Joining her on the panel ó “Consumer Ethics: How Are Our Choices and Beliefs Connected?” ó were Brittany Parker, a Catawba College senior majoring in environmental education; and Rachel Smith, adult environmental education program manager for the N.C. Office of Environmental Education.
Lisa Tolley, director of the Office of Environmental Education, served as facilitator for the panel discussion.
In answer to a question about how the American culture had gotten so disconnected from the sources of their food and products and how to encourage individuals to live more responsibly, Parker said huge supermarkets and superstores had contributed to the disconnection. “No one thinks about where it comes from …” she said.
Smith attributed the disconnection to the “middle man” between the farmers/manufacturers who grow or make the products and the food and products themselves.
One way to reconnect people, she said, is to share information about the stories behind the products. “I think a lot of times, if you knew the stories behind the products, you might choose differently. It’s not a matter of not wanting to follow your own ethics …”
Urbanska, who is also the author of several books on simple living, said the increasing affluence and rising “standard of living” of our society has also contributed to the disconnection.
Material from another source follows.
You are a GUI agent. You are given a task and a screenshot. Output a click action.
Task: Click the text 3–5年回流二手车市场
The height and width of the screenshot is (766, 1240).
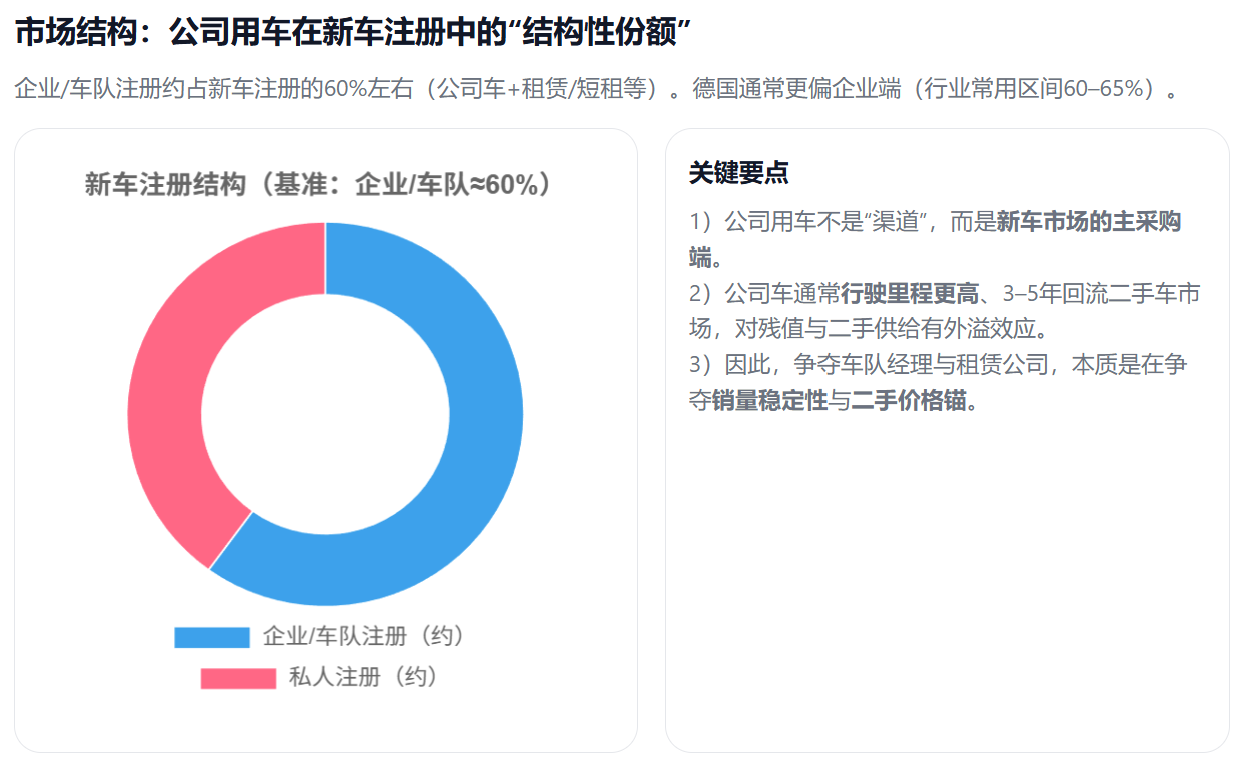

A side effect of the rising standard of living has been more debt, she said, which causes people to have to work more hours to pay it off.
The more hours, in turn, lead to even less free time and ultimately, isolation from people, Urbanska said. “So all these things are connected.”
In answer to a question about how the faith community can foster environmental ethics, Parker recommended using scriptures about taking care of the earth to move people toward more conscious creation care.
Smith said the faith community can lead by example. One way to do that, she said, might be for faith leaders to choose a product brand for the church based on consumer ethics and to share the basis for that decision with members such as the fact that it’s environmentally friendly or the manufacturer pays its workers fair wages.
Urbanska said a church in Massachusetts held a “Roll or Stroll for Your Soul Sunday” to encourage members to bike, walk or “at least carpool” to services.
“That’s a very concrete idea,” she said. “As we say with ‘Simple Living,’ nothing’s too small to make a difference.”
Another simple step churches can take, Urbanska said, is to reassess the price of convenience. Some congregations, for example, still use styrofoam cups at coffee hour. “Come on guys, we can do better,” she said. “We can do better.”
Members could bring mugs from home and take turns washing them, she suggested. “What do we have to do that’s so important that we don’t have time to wash dishes?”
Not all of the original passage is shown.